Radio is Africa’s most accessible, influential and used information outlet, according to a recent survey by United Nations Education Scientific and Cultural Organization. Several radio stations in Africa have more than a million listeners each. An even more interesting phenomenon that is becoming a part of editorial policy for many radio stations is to engage young people as presenters, content creators and other important aspects of programming.

Radio is a wonderful way to interact, learn and communicate. There is a need to keep radio vibrant and active. Most importantly, it is important to engage young producers, presenters and reporters.

As the world celebrates International Youth Day, Aug. 12, with calls for youth engagement for global action, it is important to look at some of the young Africans who have taken radio industry by a storm.

[...]

https://www.radioworld.com/global/africas-youth-making-waves-on-radio
 
Radio is Africa’s most accessible, influential and used information outlet, according to a recent survey by United Nations Education Scientific and Cultural Organization. Several radio stations in Africa have more than a million listeners each. An even more interesting phenomenon that is becoming a part of editorial policy for many radio stations is to engage young people as presenters, content creators and other important aspects of programming.
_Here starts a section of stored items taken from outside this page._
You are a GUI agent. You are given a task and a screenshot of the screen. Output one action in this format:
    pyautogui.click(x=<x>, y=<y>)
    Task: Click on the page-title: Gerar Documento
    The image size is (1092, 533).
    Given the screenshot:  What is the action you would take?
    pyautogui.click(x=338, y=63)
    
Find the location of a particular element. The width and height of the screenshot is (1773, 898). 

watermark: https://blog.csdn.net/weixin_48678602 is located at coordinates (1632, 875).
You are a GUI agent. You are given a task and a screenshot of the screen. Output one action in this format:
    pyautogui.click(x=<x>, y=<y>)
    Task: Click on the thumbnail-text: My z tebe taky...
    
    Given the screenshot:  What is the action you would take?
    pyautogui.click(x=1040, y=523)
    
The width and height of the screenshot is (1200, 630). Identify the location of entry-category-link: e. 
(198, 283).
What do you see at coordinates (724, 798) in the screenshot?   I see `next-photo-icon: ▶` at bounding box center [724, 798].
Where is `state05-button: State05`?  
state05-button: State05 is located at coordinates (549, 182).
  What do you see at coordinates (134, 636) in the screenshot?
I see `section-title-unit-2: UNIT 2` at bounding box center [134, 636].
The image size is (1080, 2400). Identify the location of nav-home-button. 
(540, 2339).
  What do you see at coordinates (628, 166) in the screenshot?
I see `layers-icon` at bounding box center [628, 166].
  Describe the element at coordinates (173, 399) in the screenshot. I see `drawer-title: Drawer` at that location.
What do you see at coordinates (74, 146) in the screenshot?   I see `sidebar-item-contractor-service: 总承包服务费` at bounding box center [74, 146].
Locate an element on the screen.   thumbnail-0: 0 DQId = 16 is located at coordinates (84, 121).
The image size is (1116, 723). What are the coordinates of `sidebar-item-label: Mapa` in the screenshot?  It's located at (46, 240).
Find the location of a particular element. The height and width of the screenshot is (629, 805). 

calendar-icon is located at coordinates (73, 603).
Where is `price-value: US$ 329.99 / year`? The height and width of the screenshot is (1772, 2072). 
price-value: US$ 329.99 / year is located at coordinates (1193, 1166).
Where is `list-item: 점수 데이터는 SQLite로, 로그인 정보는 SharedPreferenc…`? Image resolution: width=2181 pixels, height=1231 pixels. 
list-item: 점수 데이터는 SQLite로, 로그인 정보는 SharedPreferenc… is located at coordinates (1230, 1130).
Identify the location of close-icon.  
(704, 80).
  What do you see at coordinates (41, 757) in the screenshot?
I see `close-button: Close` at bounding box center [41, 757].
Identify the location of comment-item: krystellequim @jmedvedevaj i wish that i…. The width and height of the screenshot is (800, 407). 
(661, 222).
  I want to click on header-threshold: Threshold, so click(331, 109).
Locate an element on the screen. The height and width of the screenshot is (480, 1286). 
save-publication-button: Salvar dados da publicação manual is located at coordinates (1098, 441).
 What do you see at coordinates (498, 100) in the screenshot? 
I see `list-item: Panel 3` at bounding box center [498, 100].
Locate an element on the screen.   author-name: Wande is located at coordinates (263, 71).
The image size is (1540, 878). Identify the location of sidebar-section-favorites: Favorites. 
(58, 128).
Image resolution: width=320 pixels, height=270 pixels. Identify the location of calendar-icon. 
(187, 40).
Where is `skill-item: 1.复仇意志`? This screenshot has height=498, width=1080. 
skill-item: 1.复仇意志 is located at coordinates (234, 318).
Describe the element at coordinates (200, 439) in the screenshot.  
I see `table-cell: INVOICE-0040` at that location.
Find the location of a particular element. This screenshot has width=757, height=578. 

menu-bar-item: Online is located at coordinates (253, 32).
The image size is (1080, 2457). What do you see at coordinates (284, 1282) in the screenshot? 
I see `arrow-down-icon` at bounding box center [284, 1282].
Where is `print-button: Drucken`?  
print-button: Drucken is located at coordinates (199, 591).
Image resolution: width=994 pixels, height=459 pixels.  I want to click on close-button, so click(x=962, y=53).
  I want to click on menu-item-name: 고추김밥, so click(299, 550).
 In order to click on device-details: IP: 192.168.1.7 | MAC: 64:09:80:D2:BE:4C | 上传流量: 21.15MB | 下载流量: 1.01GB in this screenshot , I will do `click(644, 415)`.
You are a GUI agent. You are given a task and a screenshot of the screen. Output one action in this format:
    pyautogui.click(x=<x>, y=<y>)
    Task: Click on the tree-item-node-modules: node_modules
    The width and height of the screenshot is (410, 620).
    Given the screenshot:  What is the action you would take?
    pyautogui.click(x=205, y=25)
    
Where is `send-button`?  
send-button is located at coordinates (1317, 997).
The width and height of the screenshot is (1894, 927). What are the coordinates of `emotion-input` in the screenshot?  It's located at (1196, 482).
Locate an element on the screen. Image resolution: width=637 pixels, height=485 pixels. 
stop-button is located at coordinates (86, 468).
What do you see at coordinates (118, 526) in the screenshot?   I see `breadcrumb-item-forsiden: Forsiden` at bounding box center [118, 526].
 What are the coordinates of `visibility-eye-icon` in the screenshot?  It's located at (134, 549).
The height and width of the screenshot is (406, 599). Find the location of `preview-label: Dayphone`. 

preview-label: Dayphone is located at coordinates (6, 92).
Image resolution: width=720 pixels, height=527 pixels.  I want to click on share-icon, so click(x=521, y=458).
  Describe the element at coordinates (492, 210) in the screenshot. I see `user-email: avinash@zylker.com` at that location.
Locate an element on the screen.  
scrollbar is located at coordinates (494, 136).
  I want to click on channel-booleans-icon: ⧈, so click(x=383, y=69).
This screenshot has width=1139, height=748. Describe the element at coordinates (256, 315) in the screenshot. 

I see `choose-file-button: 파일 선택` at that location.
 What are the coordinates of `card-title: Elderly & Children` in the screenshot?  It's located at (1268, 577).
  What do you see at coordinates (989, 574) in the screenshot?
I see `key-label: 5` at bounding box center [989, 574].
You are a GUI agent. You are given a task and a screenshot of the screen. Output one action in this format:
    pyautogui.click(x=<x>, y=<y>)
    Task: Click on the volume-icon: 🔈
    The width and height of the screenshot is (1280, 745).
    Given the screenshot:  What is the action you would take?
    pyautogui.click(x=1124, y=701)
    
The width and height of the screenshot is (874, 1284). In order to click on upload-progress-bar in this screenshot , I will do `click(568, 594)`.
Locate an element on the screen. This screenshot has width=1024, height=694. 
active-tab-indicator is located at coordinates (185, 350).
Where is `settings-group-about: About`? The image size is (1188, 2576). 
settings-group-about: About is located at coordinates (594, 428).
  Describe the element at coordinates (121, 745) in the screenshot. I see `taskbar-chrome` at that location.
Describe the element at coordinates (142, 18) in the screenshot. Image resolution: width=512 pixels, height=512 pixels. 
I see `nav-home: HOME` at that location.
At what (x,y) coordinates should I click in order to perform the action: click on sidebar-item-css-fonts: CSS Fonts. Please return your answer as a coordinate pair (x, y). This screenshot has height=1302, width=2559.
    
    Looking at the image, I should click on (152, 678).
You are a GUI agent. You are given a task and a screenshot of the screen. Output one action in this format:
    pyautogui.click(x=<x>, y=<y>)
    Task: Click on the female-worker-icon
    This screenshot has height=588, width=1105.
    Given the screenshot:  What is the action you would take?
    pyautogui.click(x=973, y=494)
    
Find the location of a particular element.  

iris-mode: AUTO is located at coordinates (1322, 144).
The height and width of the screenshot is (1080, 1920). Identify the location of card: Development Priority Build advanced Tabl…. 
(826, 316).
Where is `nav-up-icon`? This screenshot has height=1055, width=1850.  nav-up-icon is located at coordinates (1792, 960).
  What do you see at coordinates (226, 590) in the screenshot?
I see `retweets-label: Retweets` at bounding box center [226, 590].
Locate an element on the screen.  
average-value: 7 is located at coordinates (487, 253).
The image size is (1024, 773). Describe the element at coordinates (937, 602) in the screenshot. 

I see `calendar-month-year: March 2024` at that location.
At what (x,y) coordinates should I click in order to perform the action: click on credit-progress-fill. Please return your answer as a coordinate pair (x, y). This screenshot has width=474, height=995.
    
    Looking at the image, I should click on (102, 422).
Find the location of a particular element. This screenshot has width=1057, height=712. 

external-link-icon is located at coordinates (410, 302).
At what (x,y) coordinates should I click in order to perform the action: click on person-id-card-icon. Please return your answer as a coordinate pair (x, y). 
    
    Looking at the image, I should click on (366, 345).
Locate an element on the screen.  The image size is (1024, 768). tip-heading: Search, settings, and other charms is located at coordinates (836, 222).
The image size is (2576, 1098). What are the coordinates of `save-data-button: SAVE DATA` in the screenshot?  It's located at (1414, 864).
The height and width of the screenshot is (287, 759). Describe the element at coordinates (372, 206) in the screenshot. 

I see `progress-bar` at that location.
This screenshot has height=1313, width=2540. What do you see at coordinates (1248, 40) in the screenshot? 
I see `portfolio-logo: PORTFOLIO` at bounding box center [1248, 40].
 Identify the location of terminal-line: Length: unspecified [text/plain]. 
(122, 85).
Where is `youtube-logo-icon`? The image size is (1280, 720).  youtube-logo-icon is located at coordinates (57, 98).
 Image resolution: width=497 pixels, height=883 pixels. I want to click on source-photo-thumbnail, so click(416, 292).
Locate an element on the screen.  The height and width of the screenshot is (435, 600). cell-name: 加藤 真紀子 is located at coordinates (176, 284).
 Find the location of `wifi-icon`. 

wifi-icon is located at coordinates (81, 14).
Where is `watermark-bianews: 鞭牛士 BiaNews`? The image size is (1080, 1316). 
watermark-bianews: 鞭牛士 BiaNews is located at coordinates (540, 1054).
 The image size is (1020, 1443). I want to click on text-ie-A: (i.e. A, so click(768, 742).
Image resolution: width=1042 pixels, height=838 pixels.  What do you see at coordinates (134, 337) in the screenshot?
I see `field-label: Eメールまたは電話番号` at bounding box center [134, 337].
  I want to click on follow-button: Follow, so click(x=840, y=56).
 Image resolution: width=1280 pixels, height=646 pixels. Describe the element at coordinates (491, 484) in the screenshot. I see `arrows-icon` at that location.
That is a rather oversimplified article. Africa is not a country, it is a continent.

There are 54 independent nations there*, and just the first two combined have more people than the USA does. The continent has 4 times the population of the US, and there are dozens of languages and hundreds of vernaculars.

It is not hard to imagine that a nation of 200 million like Nigeria and where stations do national networking that there would be many stations with a cume of over a million. In fact, some of the stations in the larger nations may have cumes far in excess of those of any US station.

Not to throw cold water on the article, which is well-intended, but most of the high rated and successful stations in Africa are very similar to successful stations in the Philippines or the US or Argentina. Different music formats, talk formats, sports, news. Same ingredients, different cultures and languages.

(Reference: for a short time I was involved with Radio Express' "World Chart Show" which had both an Swahili (the lingua franca in many nations) and a non-narrated version intended to have local announcing following an English guide sheet for each song and segment. It was sponsored by Coke and several other multi-national companies.).

* Even that is controversial, plus or minus a nation or two due to territories and separationst movements.